Please repeat the data below exactly, with the pictures removed.
[Information]
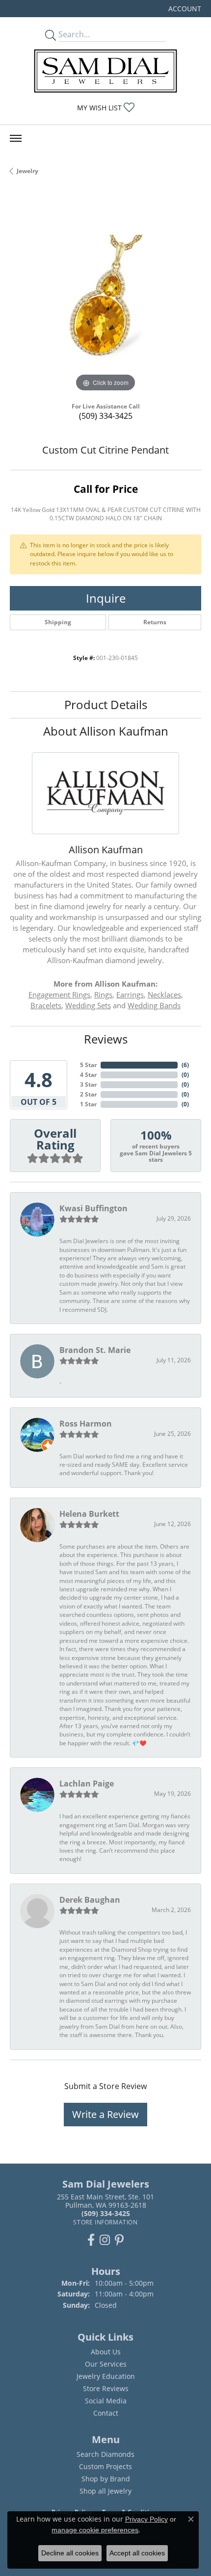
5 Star (88, 1065)
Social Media (106, 2400)
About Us (106, 2351)
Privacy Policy (146, 2519)
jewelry (27, 171)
[/Information]
## Result below
5 Star (88, 1065)
Social Media (106, 2400)
About Us (106, 2351)
Privacy Policy (146, 2519)
jewelry (27, 171)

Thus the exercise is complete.